[[ PROVIDED DATA open ]]
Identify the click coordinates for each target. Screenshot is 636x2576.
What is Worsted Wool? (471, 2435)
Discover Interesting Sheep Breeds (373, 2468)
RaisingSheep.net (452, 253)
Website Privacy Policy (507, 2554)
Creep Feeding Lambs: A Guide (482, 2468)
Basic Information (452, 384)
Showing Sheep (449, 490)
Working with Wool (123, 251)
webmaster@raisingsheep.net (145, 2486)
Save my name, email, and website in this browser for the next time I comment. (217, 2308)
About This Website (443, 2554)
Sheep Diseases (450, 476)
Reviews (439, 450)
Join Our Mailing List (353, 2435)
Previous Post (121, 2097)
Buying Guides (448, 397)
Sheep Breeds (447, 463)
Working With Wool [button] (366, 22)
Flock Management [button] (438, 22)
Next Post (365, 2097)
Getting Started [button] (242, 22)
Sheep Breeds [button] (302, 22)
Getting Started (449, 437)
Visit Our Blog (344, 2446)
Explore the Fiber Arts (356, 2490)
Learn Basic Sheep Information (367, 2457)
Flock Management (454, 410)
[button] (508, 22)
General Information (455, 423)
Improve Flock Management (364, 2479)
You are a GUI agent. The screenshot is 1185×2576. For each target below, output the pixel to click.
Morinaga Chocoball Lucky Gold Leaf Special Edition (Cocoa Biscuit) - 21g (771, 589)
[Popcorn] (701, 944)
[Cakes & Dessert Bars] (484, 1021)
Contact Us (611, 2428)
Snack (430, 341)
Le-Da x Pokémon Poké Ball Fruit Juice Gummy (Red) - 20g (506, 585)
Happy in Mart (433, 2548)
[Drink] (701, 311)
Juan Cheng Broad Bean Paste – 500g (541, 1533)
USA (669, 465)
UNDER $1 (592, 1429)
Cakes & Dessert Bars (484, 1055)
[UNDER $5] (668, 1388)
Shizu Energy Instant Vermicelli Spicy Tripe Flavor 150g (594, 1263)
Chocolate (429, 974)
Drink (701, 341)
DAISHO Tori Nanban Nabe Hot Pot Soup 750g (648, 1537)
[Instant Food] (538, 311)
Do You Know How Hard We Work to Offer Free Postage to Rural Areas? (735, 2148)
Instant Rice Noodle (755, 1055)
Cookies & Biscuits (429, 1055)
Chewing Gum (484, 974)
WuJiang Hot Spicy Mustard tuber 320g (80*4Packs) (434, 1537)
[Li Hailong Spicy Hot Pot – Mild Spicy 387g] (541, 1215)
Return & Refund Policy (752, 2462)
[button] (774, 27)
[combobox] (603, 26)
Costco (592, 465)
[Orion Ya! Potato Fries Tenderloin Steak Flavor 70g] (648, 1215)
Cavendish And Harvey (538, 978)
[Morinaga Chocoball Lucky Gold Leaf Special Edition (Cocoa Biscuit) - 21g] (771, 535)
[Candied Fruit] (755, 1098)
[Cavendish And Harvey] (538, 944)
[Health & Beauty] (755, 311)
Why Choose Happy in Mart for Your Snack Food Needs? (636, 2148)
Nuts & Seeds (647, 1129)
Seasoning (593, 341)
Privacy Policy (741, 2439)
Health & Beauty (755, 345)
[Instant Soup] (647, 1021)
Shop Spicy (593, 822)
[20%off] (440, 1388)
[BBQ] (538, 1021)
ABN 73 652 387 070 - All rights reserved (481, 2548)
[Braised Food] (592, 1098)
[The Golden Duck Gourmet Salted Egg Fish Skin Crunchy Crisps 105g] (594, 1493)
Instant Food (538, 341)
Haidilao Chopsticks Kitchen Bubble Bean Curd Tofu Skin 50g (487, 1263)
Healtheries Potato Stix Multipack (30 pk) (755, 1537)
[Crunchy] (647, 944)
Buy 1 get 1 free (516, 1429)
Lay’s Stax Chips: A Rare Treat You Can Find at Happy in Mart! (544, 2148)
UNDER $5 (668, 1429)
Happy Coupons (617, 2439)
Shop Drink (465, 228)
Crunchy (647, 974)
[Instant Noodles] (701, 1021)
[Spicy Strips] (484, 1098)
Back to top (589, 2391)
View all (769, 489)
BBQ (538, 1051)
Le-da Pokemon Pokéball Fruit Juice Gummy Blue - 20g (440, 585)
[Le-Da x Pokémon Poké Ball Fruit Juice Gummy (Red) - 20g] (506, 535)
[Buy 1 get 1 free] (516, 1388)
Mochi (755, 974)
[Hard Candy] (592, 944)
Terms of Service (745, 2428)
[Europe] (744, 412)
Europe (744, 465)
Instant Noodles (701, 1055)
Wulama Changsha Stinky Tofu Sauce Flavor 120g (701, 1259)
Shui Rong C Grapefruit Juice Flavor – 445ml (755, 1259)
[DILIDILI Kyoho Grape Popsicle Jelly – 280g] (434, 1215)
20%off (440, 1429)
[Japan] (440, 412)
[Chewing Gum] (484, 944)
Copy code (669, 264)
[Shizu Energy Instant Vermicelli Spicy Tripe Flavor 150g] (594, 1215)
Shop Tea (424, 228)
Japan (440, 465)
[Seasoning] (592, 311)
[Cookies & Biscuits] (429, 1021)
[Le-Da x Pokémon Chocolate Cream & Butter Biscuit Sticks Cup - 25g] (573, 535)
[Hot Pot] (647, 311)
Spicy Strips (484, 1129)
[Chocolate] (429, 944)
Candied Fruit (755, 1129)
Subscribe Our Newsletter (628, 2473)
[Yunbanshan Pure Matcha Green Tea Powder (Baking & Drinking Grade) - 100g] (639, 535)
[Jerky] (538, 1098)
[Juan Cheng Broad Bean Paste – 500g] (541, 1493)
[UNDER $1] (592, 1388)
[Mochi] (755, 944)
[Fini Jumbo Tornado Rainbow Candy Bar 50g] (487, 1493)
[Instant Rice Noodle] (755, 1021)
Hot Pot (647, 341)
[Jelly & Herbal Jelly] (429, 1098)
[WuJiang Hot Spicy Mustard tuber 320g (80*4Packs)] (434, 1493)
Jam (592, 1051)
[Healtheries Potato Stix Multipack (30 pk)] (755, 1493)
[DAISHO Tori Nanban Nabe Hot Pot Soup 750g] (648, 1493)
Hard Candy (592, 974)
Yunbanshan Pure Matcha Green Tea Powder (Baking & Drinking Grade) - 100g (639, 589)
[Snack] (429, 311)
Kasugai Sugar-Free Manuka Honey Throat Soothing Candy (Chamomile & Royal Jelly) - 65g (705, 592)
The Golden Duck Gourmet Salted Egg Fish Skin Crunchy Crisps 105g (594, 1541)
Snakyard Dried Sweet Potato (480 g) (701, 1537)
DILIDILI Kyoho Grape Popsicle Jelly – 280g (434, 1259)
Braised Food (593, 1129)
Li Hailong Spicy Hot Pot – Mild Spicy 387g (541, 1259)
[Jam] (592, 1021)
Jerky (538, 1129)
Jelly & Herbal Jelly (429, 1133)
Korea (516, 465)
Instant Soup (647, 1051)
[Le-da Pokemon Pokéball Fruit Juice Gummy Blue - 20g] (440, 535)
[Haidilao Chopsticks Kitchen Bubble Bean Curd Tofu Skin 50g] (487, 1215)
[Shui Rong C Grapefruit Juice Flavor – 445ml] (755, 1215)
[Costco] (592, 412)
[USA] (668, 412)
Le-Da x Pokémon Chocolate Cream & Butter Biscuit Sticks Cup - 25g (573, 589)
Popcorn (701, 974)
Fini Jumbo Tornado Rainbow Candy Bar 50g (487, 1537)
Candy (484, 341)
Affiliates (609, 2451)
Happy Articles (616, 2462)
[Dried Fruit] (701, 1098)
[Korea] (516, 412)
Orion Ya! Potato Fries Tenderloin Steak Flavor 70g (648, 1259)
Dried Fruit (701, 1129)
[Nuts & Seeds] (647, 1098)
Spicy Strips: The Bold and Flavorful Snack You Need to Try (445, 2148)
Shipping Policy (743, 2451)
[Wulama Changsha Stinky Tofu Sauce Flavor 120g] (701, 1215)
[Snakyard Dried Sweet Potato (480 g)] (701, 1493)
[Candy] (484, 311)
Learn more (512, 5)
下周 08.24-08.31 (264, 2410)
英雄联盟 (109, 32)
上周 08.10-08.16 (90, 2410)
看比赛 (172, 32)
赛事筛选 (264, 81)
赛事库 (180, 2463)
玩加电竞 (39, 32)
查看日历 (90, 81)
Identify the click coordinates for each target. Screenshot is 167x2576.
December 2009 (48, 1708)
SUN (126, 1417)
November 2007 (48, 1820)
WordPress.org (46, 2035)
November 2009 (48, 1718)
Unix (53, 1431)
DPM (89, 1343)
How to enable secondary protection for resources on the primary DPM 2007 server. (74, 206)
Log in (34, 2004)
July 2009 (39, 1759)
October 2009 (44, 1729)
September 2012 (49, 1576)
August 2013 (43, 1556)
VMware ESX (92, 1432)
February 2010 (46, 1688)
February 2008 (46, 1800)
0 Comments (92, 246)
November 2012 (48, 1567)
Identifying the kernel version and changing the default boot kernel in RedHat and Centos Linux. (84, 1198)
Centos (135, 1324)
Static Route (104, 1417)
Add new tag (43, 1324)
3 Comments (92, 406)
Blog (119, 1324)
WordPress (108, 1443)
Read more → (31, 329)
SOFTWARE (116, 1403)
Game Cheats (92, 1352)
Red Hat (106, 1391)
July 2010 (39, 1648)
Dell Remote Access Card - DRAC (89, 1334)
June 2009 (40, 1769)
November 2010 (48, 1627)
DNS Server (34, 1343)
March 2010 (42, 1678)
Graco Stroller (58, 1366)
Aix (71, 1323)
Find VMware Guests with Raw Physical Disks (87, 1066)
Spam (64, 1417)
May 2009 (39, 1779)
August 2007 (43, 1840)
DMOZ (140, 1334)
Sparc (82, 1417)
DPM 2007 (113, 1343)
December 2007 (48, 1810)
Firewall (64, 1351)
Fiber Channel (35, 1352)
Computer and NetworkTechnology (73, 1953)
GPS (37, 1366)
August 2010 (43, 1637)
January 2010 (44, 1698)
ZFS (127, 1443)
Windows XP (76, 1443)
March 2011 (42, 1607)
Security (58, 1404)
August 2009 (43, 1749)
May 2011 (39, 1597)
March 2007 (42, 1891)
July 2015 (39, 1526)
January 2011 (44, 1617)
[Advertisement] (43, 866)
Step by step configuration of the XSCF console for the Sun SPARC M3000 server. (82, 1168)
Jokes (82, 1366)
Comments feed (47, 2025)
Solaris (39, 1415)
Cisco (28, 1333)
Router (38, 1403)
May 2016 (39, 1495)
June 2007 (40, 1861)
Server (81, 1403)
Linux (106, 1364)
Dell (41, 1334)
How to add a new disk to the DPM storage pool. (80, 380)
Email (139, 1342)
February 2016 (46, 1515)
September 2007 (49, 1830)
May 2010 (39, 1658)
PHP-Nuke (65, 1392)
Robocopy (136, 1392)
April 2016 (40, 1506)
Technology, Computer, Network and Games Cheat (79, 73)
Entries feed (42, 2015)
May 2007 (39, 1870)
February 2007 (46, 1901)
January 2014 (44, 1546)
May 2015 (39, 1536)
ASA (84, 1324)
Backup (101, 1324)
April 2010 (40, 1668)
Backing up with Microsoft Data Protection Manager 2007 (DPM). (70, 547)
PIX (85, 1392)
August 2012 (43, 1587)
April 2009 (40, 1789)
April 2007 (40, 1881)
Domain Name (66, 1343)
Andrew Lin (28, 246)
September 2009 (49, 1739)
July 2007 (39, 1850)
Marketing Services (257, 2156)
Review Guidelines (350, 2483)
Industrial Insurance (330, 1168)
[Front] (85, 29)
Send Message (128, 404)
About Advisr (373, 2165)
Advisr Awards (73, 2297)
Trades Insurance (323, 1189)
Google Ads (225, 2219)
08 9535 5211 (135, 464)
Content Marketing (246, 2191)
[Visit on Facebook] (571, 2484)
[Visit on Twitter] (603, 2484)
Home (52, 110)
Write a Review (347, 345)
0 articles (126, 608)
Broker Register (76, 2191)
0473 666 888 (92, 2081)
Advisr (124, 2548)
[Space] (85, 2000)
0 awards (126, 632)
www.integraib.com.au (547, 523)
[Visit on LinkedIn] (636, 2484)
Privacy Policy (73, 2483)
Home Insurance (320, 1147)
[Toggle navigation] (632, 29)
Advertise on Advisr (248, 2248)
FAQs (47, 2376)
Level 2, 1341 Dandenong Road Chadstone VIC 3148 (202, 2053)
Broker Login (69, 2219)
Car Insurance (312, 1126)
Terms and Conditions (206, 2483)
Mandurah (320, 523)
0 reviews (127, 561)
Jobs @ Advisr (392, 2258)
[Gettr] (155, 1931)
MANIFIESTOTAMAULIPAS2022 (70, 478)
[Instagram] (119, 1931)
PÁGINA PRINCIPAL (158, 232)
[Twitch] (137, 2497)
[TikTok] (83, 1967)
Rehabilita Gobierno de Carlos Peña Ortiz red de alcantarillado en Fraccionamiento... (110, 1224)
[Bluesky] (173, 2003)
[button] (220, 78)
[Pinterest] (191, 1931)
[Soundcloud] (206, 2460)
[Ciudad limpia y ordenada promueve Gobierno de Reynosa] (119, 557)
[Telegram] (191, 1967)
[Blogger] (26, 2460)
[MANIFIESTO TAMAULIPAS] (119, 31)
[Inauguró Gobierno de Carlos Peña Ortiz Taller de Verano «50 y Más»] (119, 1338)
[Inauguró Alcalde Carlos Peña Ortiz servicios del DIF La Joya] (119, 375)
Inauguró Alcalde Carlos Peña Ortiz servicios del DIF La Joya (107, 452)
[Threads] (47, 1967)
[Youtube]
[[ PROVIDED DATA closed ]]
Please give again the lines above between the line holding "VMware ESX (92, 1432)" and the line holding "DNS Server (34, 1343)", inclusive, exactly as they are and with nothing added.

VMware ESX (92, 1432)
February 2010 (46, 1688)
February 2008 (46, 1800)
0 Comments (92, 246)
November 2012 (48, 1567)
Identifying the kernel version and changing the default boot kernel in RedHat and Centos Linux. (84, 1198)
Centos (135, 1324)
Static Route (104, 1417)
Add new tag (43, 1324)
3 Comments (92, 406)
Blog (119, 1324)
WordPress (108, 1443)
Read more → (31, 329)
SOFTWARE (116, 1403)
Game Cheats (92, 1352)
Red Hat (106, 1391)
July 2010 (39, 1648)
Dell Remote Access Card - DRAC (89, 1334)
June 2009 (40, 1769)
November 2010 (48, 1627)
DNS Server (34, 1343)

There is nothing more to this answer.